What we can do to go beyond MAP is to consider a set $\hat{\Theta}$ of nearly equivalent models close to the one we found and compute its posterior probability mass. The problem become equivalent to finding the set $\hat{\Theta}$ that maximize:

\begin{align*} P(\theta \in \hat{\Theta} | \mathcal{D}) &= \frac{p(\mathcal{D} | \theta \in \hat{\Theta})P(\theta \in \hat{\Theta})}{p(\mathcal{D})} \\ &\propto p(\mathcal{D} | \theta \in \hat{\Theta})P(\theta \in \hat{\Theta}) \end{align*}

Equivalently, we can minimize:

\begin{align*} \mathcal{L}(\theta) &= -\log p(\mathcal{D} | \theta \in \hat{\Theta}) -\log P(\theta \in \hat{\Theta}) \end{align*}

In itself, this expression is already interesting.

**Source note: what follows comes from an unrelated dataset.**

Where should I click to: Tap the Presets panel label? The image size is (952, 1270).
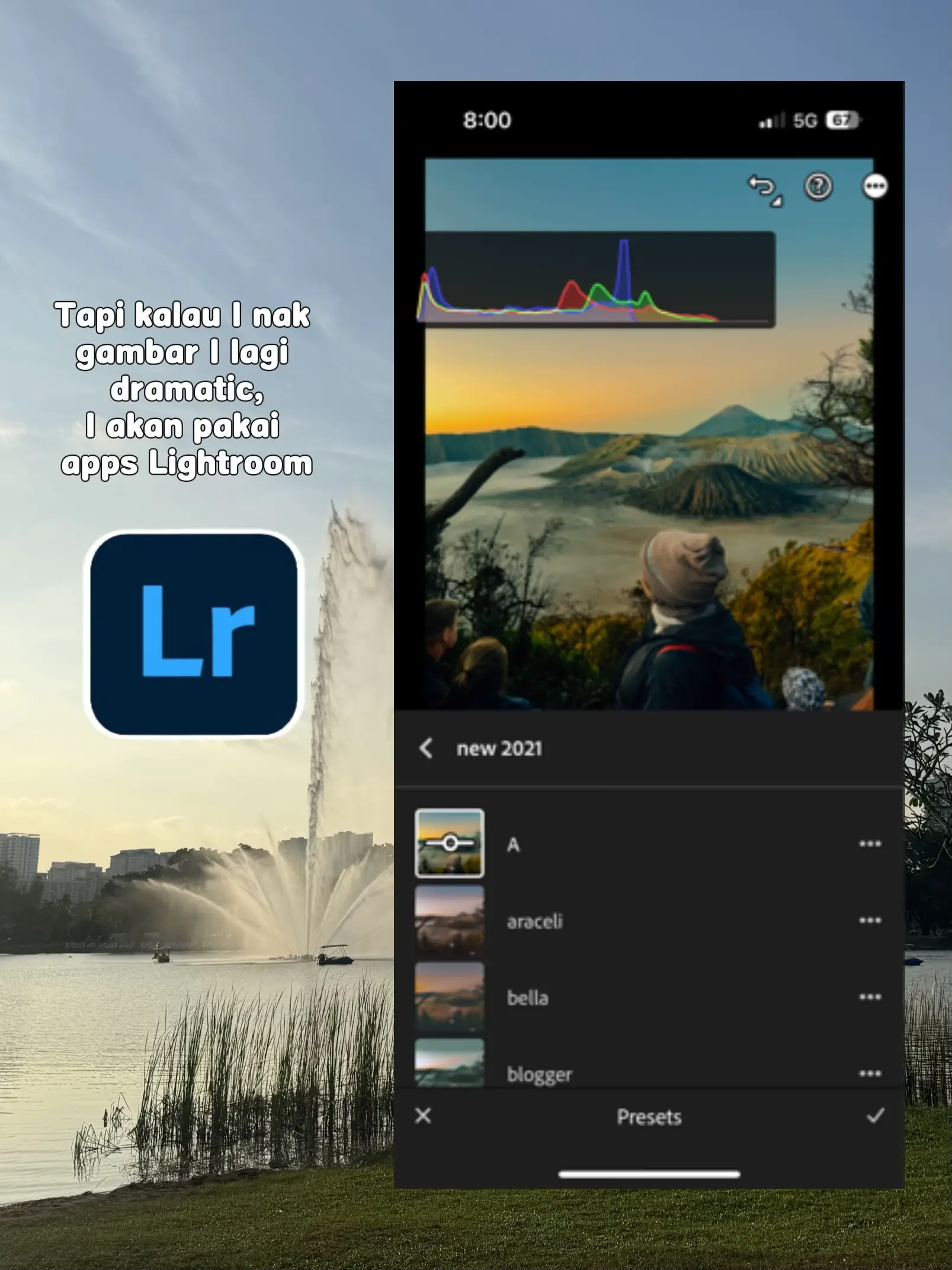point(649,1117)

Intuitively, the first term corresponds to the likelihood of the data given our model; it's a term that accounts for how well we fit the data. The interpretation of the second term is more subtle. When considering a point-like ensemble of models, it is proportional to $-\log p(\theta^)$ and can be thought of as the likelihood of the model given our prior. However, now we have the negative log of a probability of an event ( $\theta \in \hat{\Theta}$ ) also known as the information content of the event (i.e. the number of bits needed to describe this event). It is thus the minimum description length (MDL) of $\theta \in \hat{\Theta}$ .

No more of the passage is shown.